[Start of Attachment]

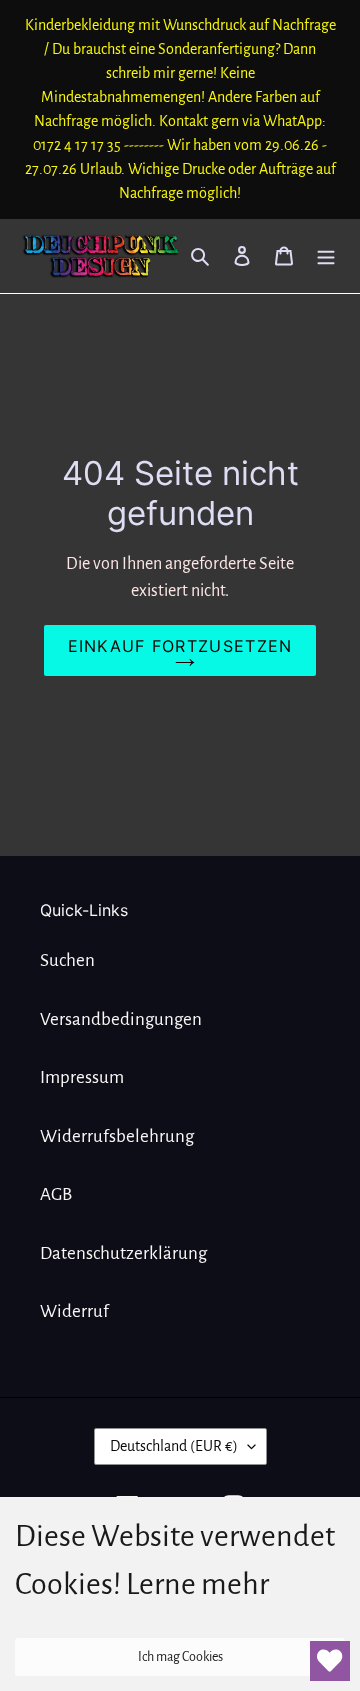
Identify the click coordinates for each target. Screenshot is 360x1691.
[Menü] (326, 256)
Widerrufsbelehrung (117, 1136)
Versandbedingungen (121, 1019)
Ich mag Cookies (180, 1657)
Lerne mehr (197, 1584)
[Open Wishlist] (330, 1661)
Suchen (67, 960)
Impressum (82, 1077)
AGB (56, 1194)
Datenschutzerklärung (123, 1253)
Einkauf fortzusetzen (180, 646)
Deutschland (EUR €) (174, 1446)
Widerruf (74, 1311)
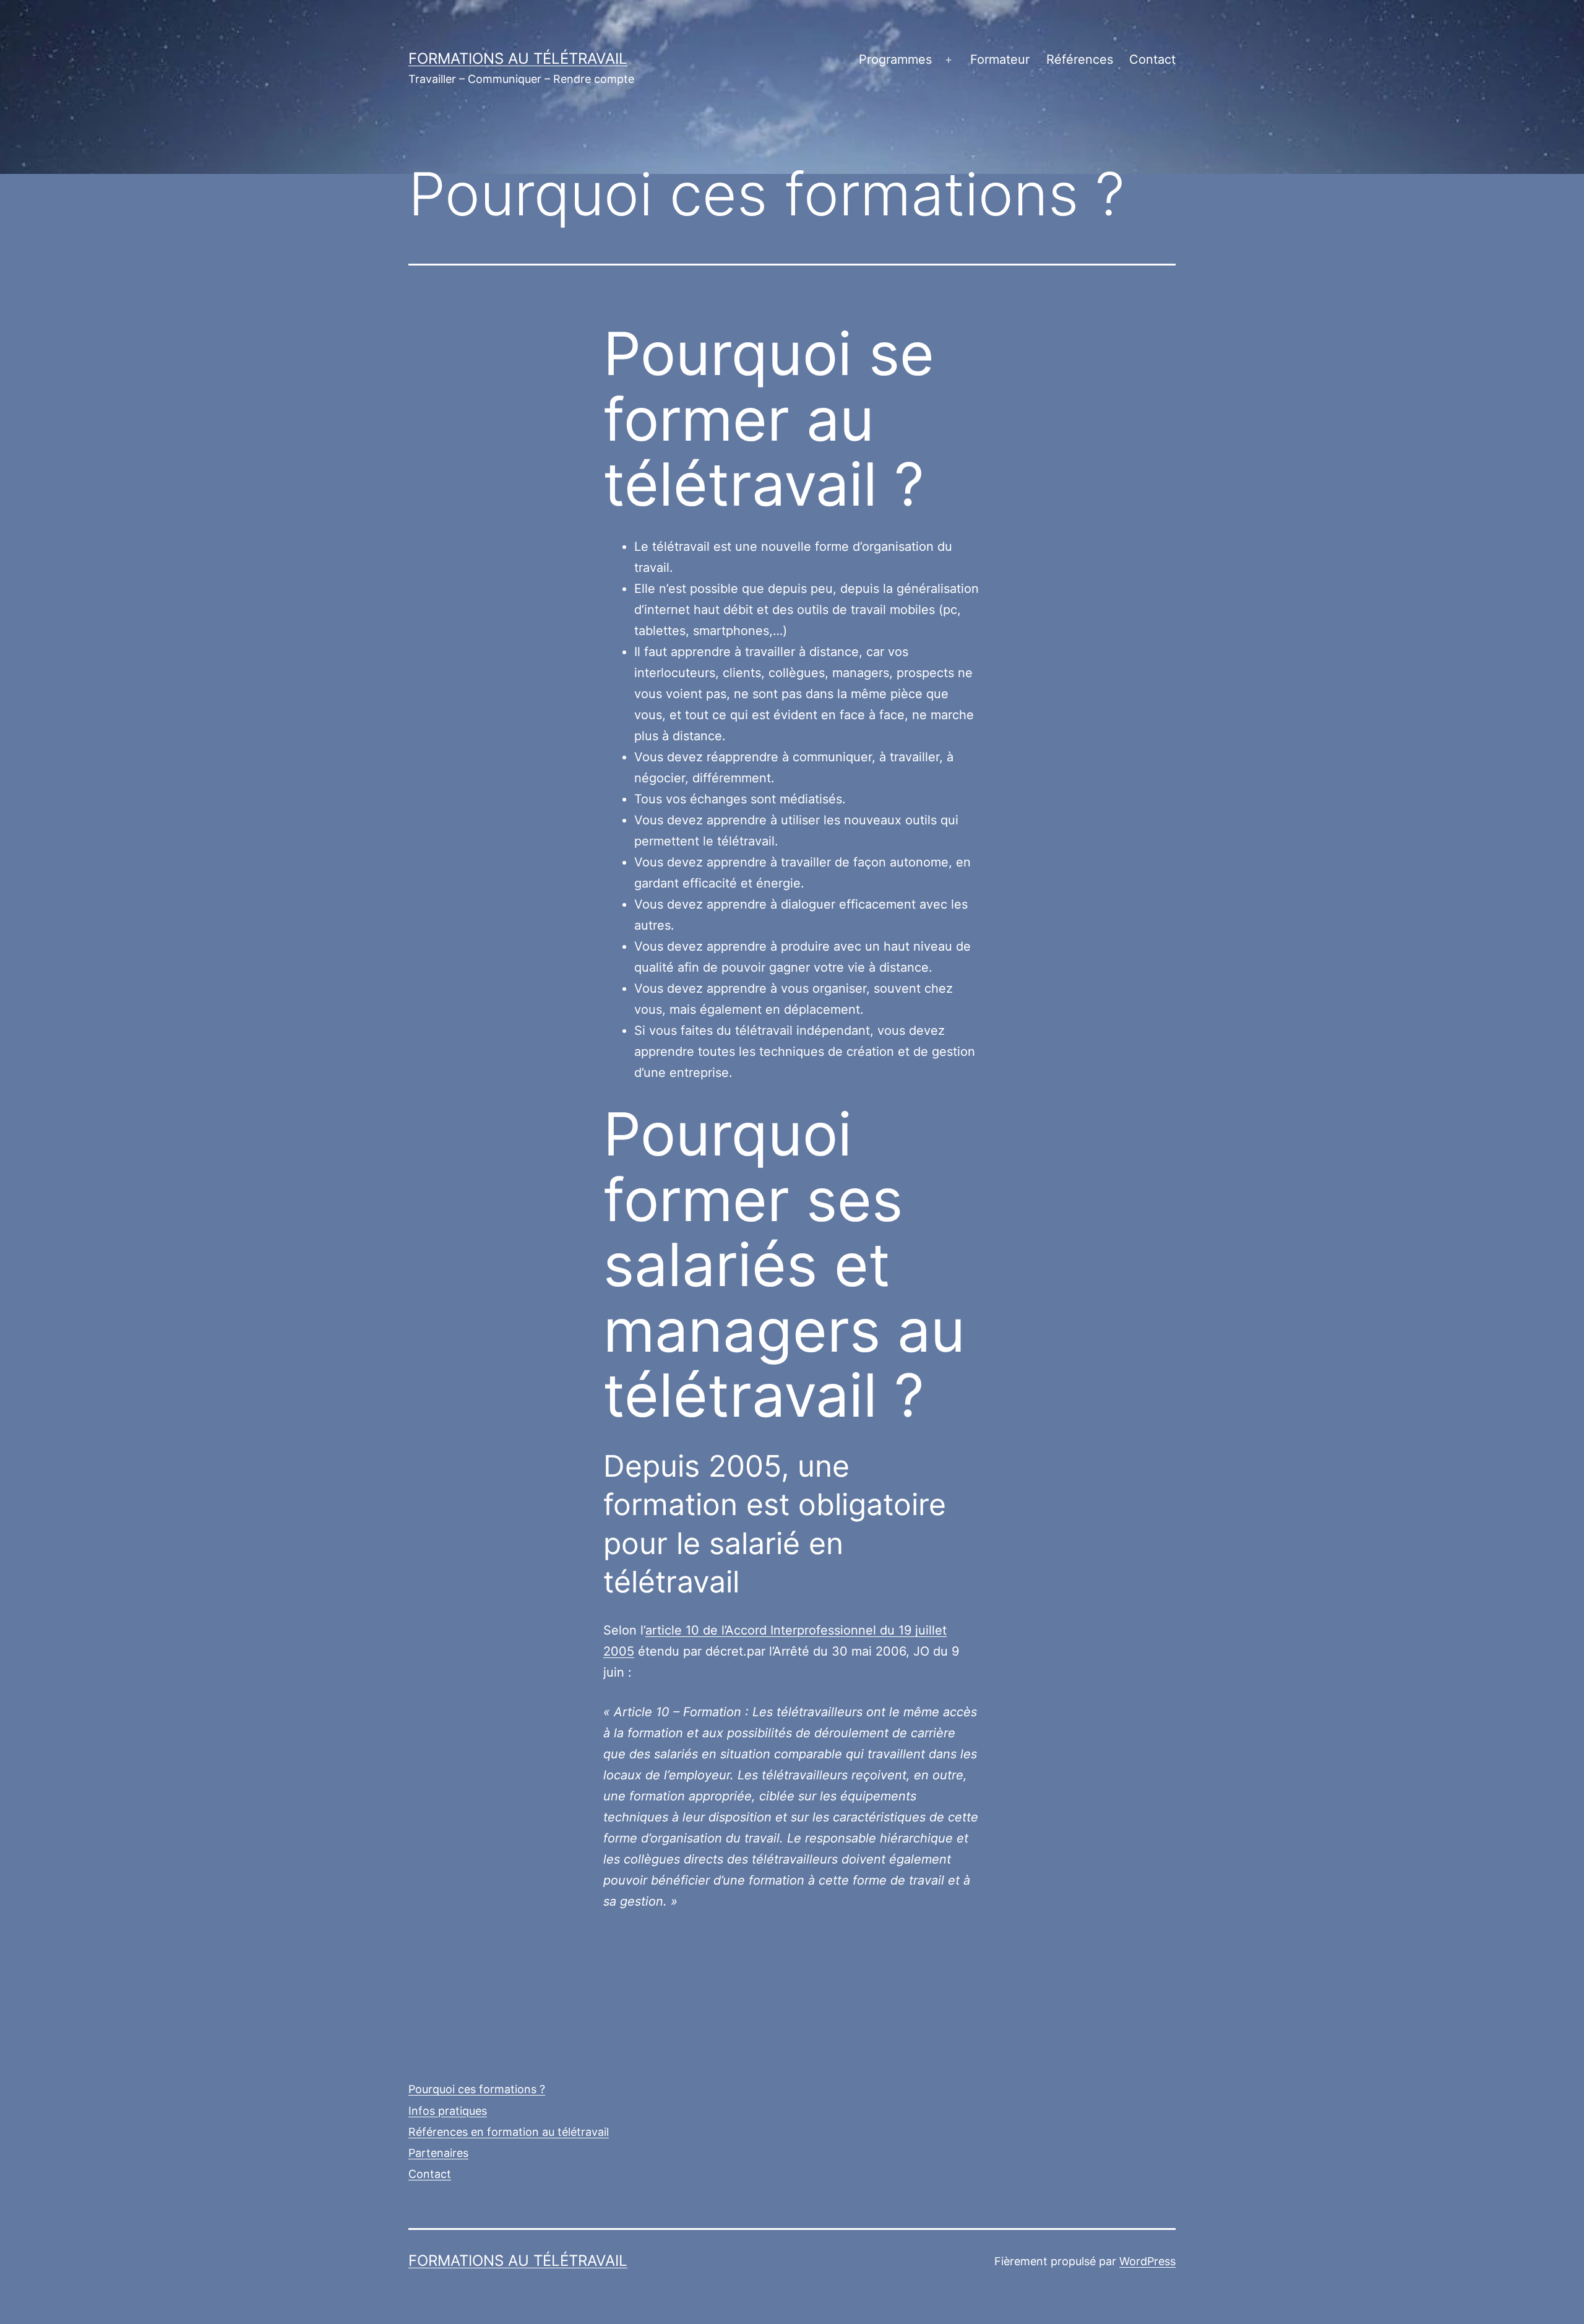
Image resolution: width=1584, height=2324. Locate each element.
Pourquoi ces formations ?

[End of Attachment]

A word-for-word copy is required of the lines above from the line with "Versandbedingungen (121, 1019)" through the last line of the data; no other lines and no pictures belong in it.

Versandbedingungen (121, 1019)
Ich mag Cookies (180, 1657)
Lerne mehr (197, 1584)
[Open Wishlist] (330, 1661)
Suchen (67, 960)
Impressum (82, 1077)
AGB (56, 1194)
Datenschutzerklärung (123, 1253)
Einkauf fortzusetzen (180, 646)
Deutschland (EUR €) (174, 1446)
Widerruf (74, 1311)
Image resolution: width=1584, height=2324. Locate each element.
Pourquoi ces formations ?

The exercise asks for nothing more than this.